Post-rebuttal Meta-Reviews

Meta-review # 1 (Primary)

  • Please provide your assessment of the paper taking all information into account, including rebuttal. Highlight the key strengths and weaknesses of the paper, clarify how you reconciled contrasting review comments and scores, indicate if concerns were successfully addressed in the rebuttal, and provide a clear justification of your decision. If you disagree with some of the (meta)reviewer statements, you can indicate so in your meta-review. Please make sure that the authors, program chairs, and the public can understand the reason for your decision.

    The paper proposes a diffusion-based model for stain style transfer in histopathology images by adding a cycle consistency loss to the regular DDPM. Authors provide sufficient comparison to existing stain style transfer methods including classical non-deep learning based ones and GAN-based ones and demonstrated that diffusion model is superior to those in terms of similarity measures of generated images and a down-stream classification task. Yet as R3 pointed out, the proposed method is evaluated in a dual-domain style transfer (and authors explain in the rebuttal that it can be bidrectional). It is not straightforward how it generalized into a multi-domain setting, which is more practical in real clinical settings. For the other major concern regarding speed and stability of training, authors provide sufficient answers in the rebuttal in my opinion (currently slow, but possible to speed up to similar speed as GAN method). In general, I feel the paper can be accepted given it is one of the first attempts that applies diffusion model into histopathology and methodology/experiments are also solid.



Meta-review #2

  • Please provide your assessment of the paper taking all information into account, including rebuttal. Highlight the key strengths and weaknesses of the paper, clarify how you reconciled contrasting review comments and scores, indicate if concerns were successfully addressed in the rebuttal, and provide a clear justification of your decision. If you disagree with some of the (meta)reviewer statements, you can indicate so in your meta-review. Please make sure that the authors, program chairs, and the public can understand the reason for your decision.

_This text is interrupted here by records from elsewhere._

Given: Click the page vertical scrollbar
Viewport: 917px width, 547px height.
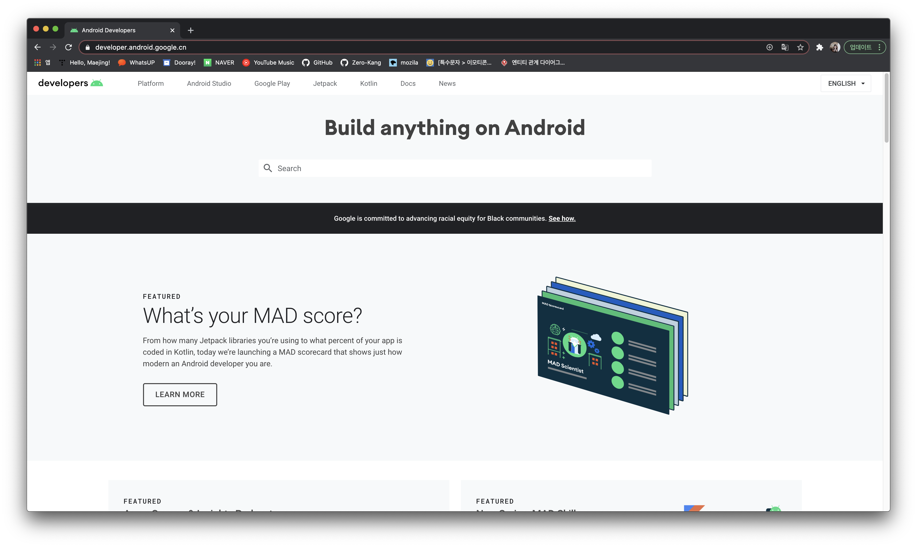Looking at the screenshot, I should pyautogui.click(x=886, y=108).
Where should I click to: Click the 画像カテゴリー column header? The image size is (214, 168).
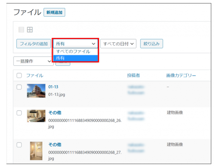(181, 76)
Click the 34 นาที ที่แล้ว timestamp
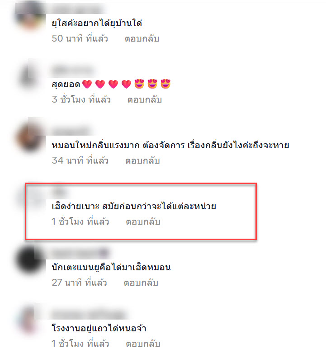 (x=80, y=161)
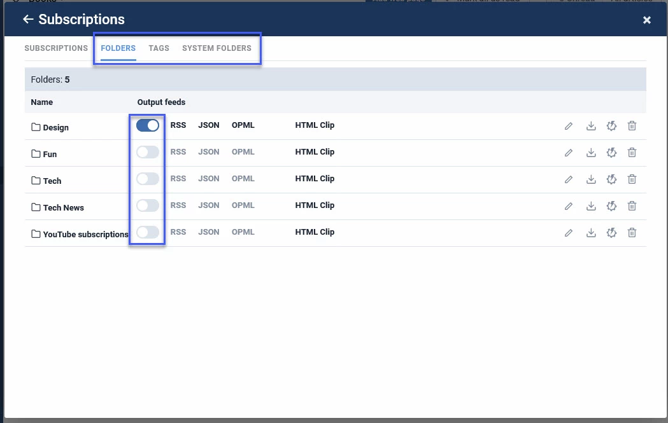
Task: Enable output feeds for Fun folder
Action: point(147,152)
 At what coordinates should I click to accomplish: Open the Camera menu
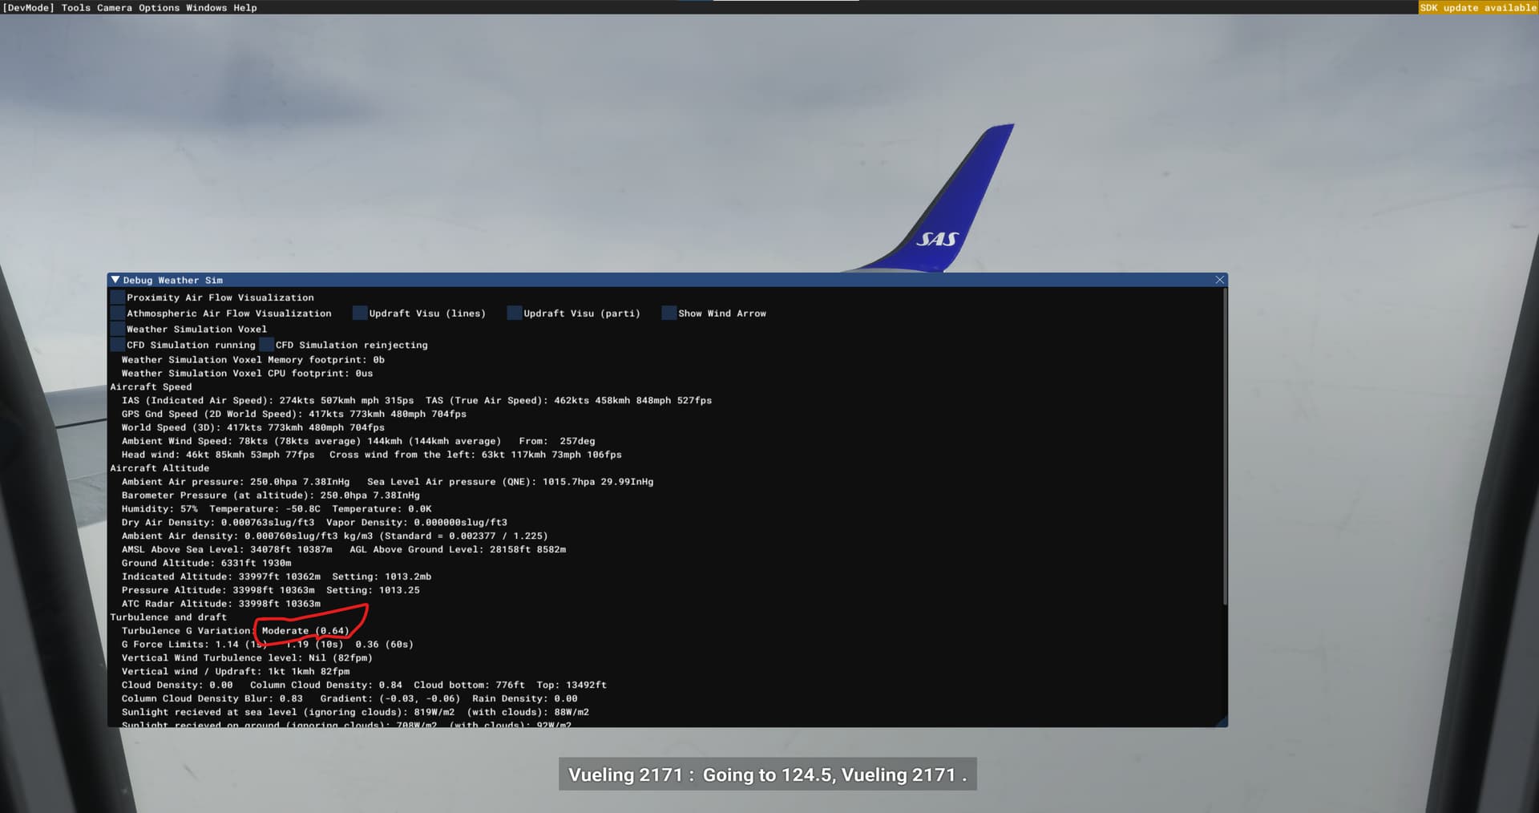(115, 8)
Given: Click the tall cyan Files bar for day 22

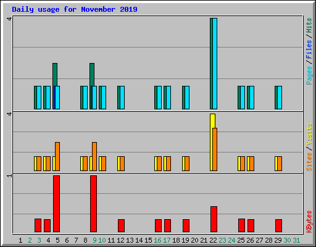Looking at the screenshot, I should (x=215, y=64).
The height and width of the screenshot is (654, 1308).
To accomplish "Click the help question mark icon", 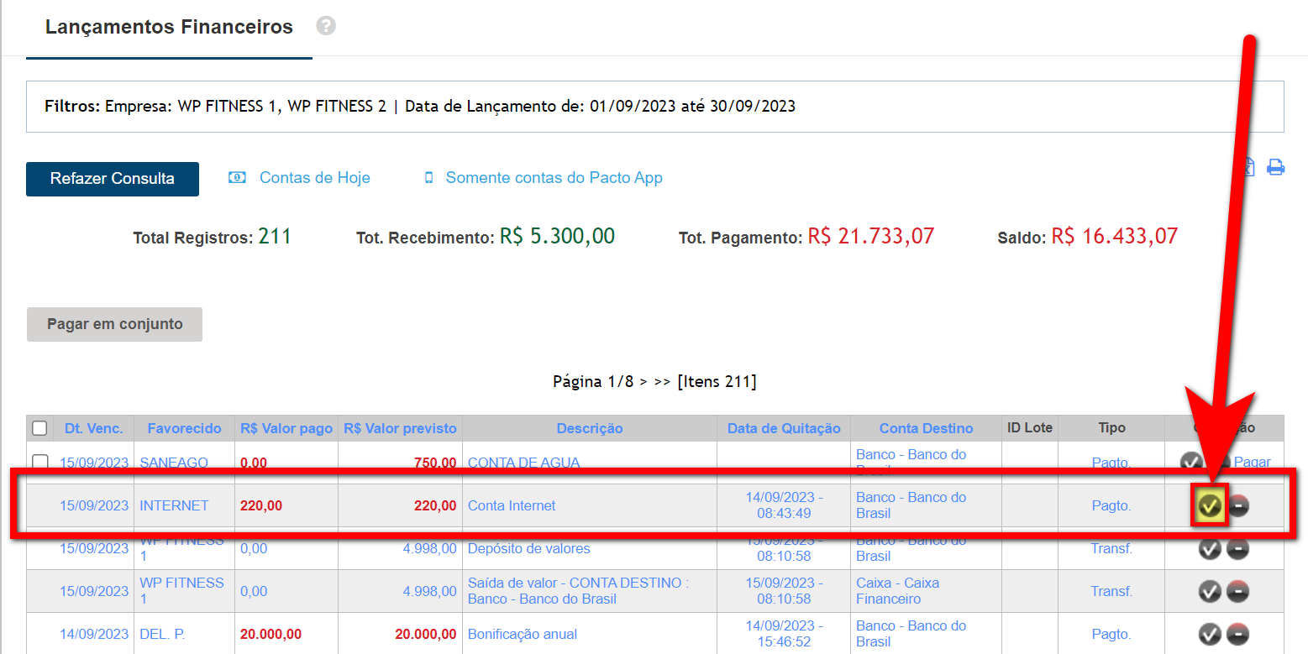I will click(x=326, y=26).
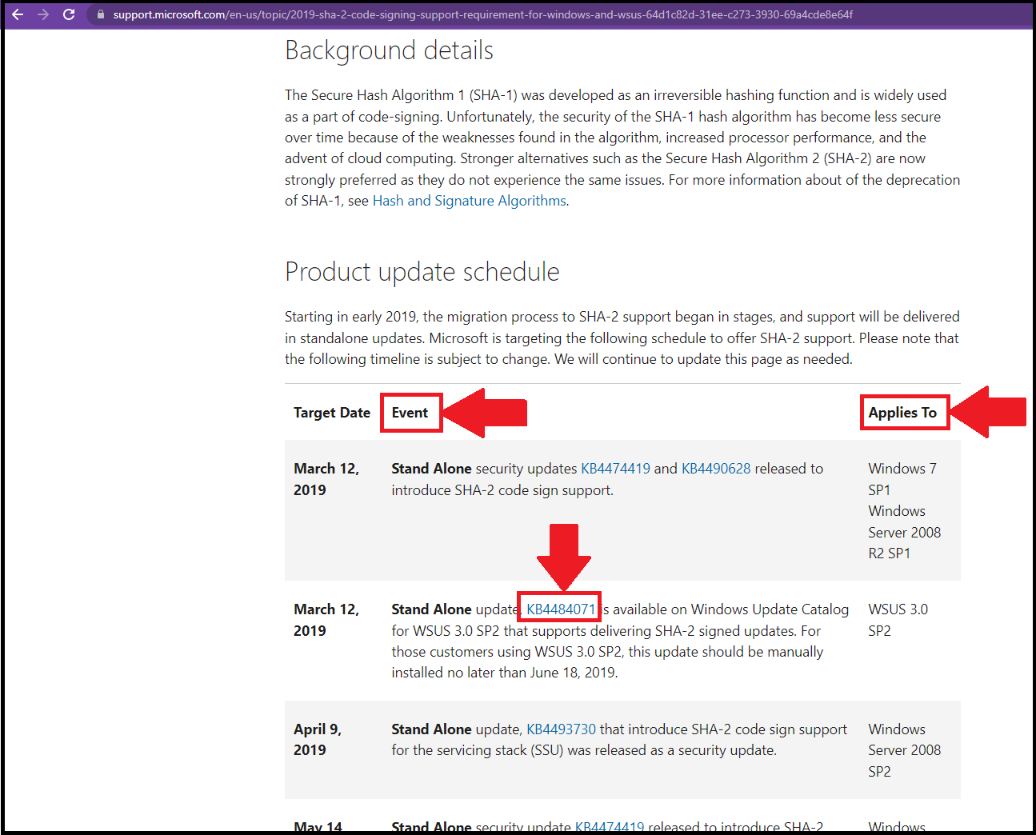Open the highlighted KB4484071 link
1036x835 pixels.
pos(558,609)
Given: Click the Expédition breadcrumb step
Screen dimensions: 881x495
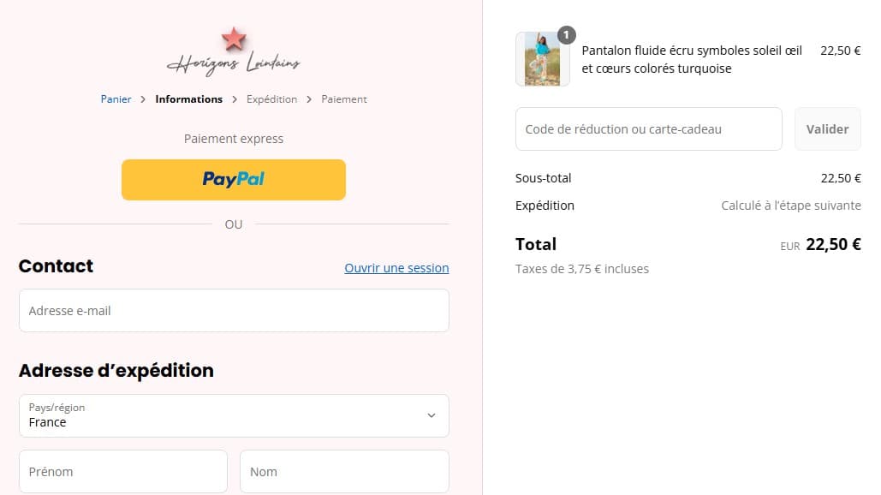Looking at the screenshot, I should click(x=271, y=99).
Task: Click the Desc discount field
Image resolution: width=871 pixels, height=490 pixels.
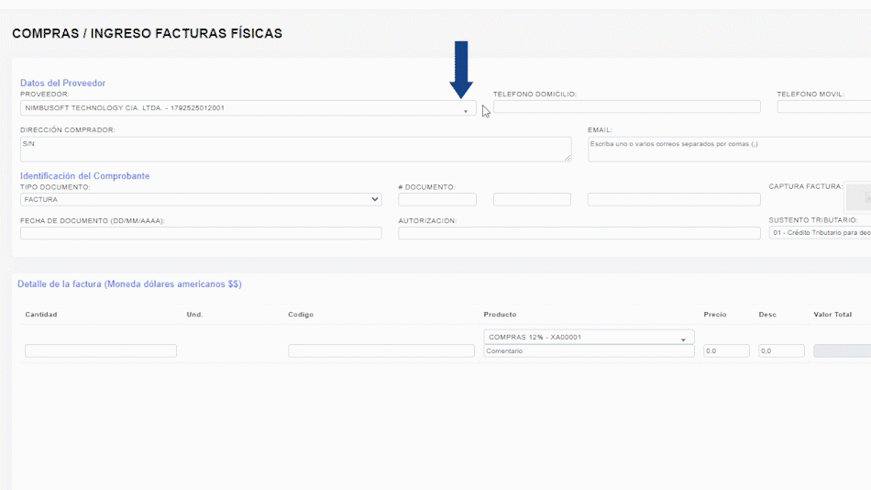Action: pos(781,351)
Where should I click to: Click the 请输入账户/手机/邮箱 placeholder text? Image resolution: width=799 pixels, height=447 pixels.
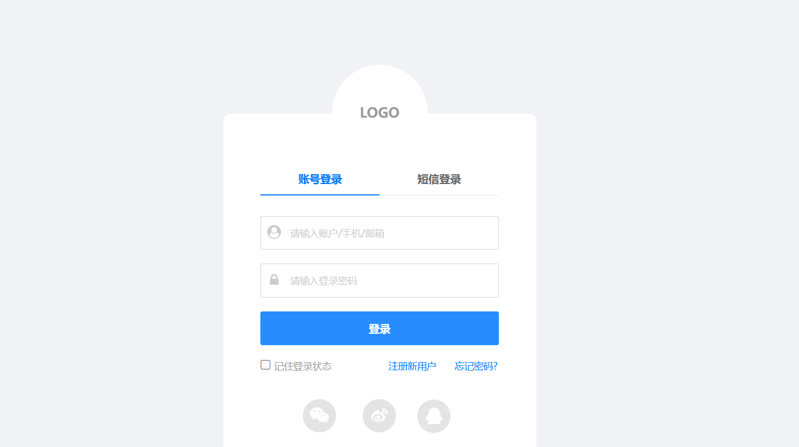click(337, 234)
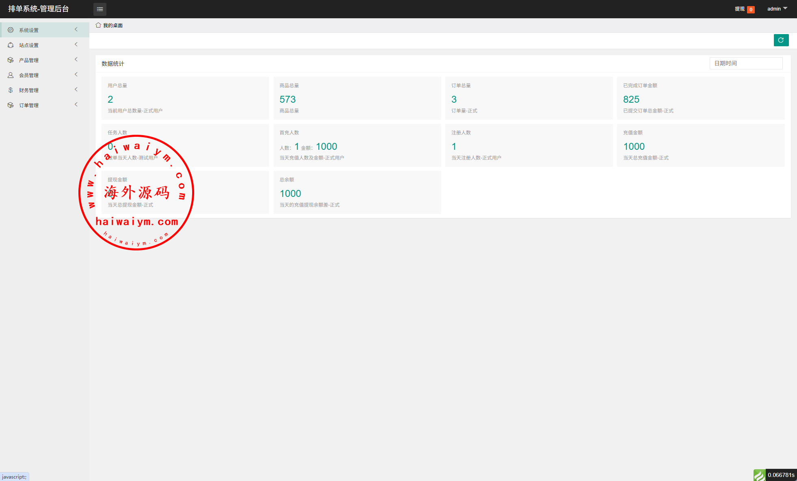The height and width of the screenshot is (481, 797).
Task: Click the green refresh icon button
Action: [781, 40]
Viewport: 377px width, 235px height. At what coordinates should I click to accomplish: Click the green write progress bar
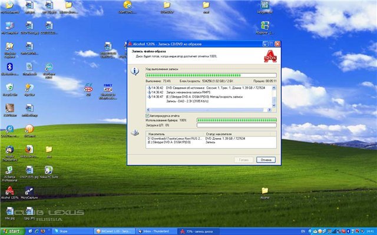click(x=210, y=75)
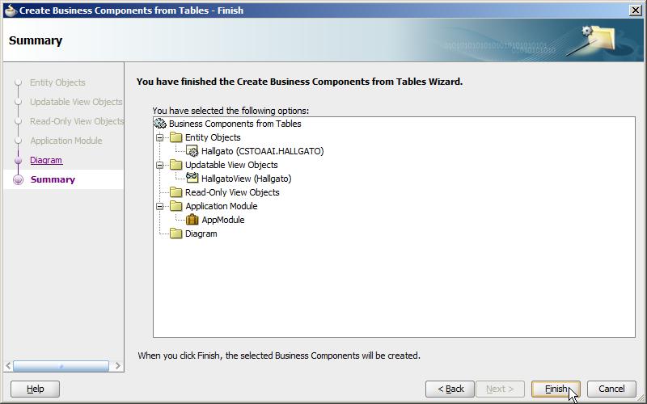The image size is (647, 404).
Task: Collapse the Application Module tree node
Action: pos(159,206)
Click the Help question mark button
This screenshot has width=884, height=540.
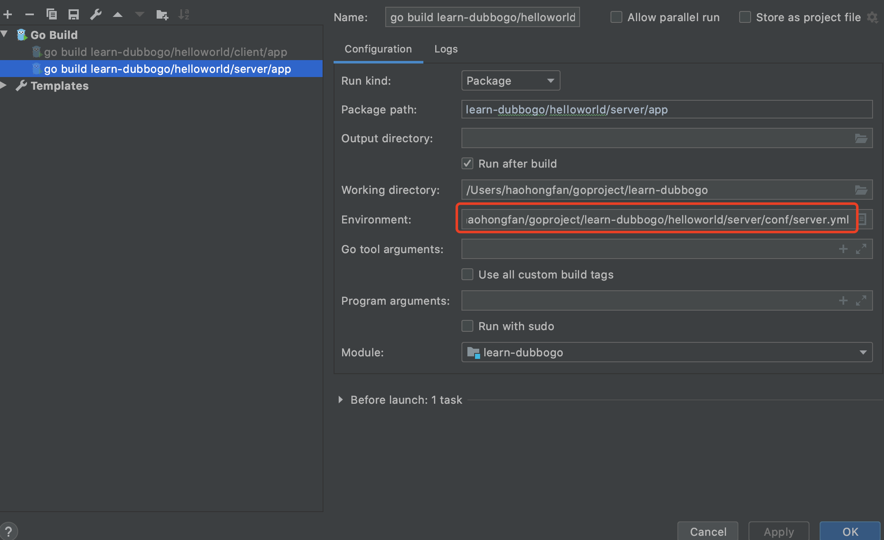point(8,532)
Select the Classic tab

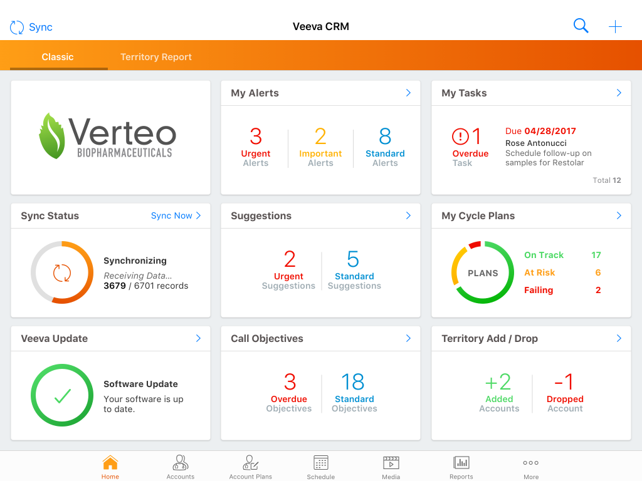pyautogui.click(x=58, y=57)
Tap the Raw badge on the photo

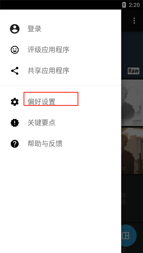133,71
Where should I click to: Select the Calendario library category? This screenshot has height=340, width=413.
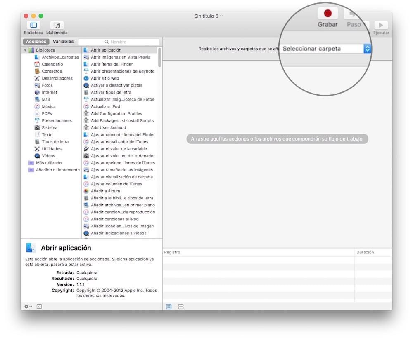tap(52, 64)
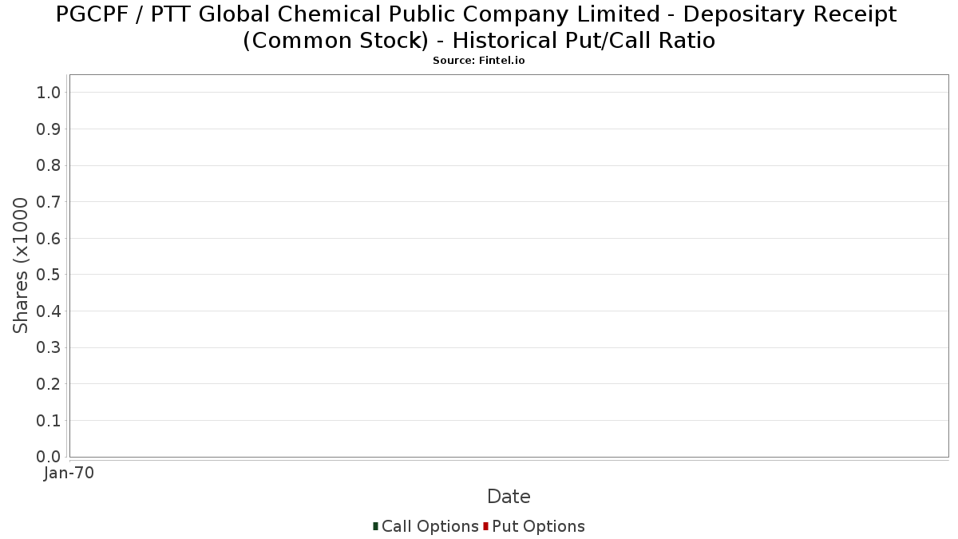Click the 0.9 y-axis tick label
Viewport: 958px width, 539px height.
pyautogui.click(x=49, y=129)
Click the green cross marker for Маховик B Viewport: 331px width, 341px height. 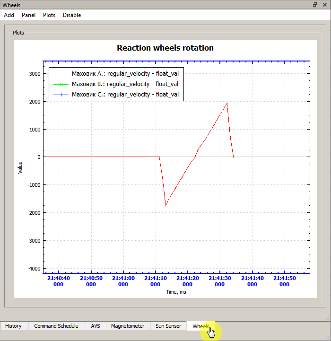(61, 84)
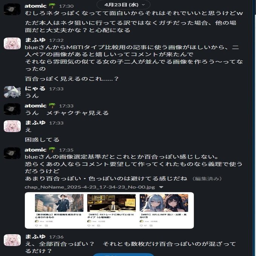Open atomic's avatar on the 17:35 message
256x256 pixels.
[x=12, y=153]
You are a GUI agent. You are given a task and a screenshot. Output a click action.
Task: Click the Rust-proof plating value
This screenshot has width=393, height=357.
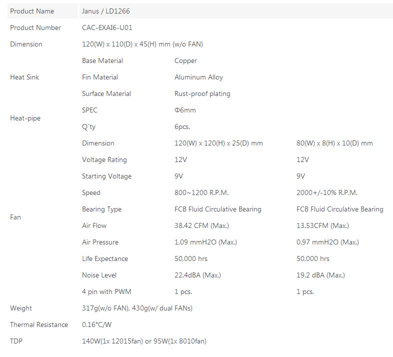[202, 94]
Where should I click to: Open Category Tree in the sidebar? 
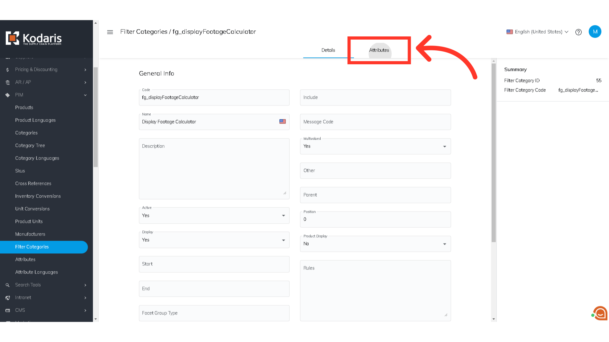click(x=30, y=146)

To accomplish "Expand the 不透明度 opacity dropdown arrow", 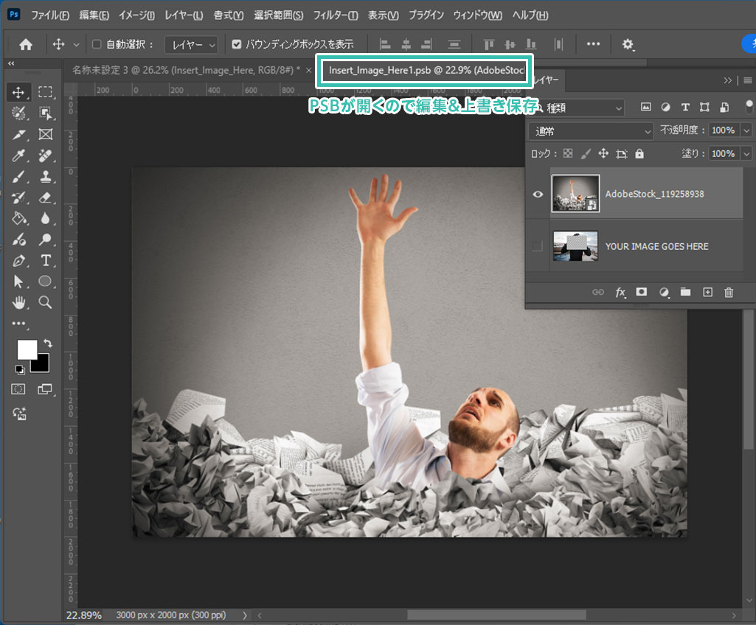I will click(x=746, y=130).
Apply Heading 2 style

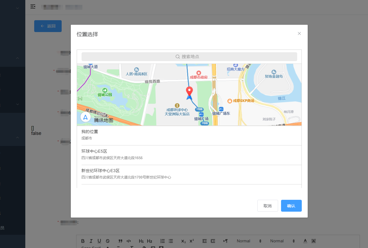point(150,241)
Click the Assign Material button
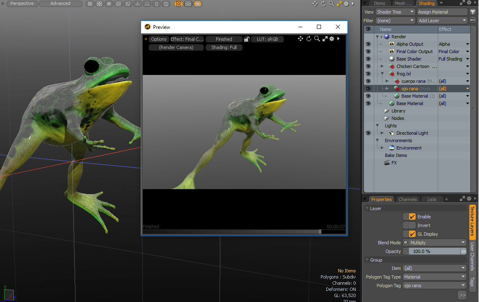This screenshot has width=479, height=302. coord(442,12)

    The authors propose a method for DDPM-based stain transfer, which is further stabilized by self-ensembling. The general idea of combining DDPMs with an additional consistency term is appreciated by all reviewers, and in the experiments, the method achieves improved results compared to other methods. Weaknesses include some limitations in the related work selection and as well as limitations with regard to training stability and inference time. In their rebuttal, the authors responded appropriately to the mentioned weaknesses, and report higher performance than StainCut, which was the main point mentioned by the most critical reviewer (R3).

    Taken together, the paper presents an alternative, though still somewhat early-stage approach (run-time wise) for style transfer, which I deem generally suitable for presentation at MICCAI.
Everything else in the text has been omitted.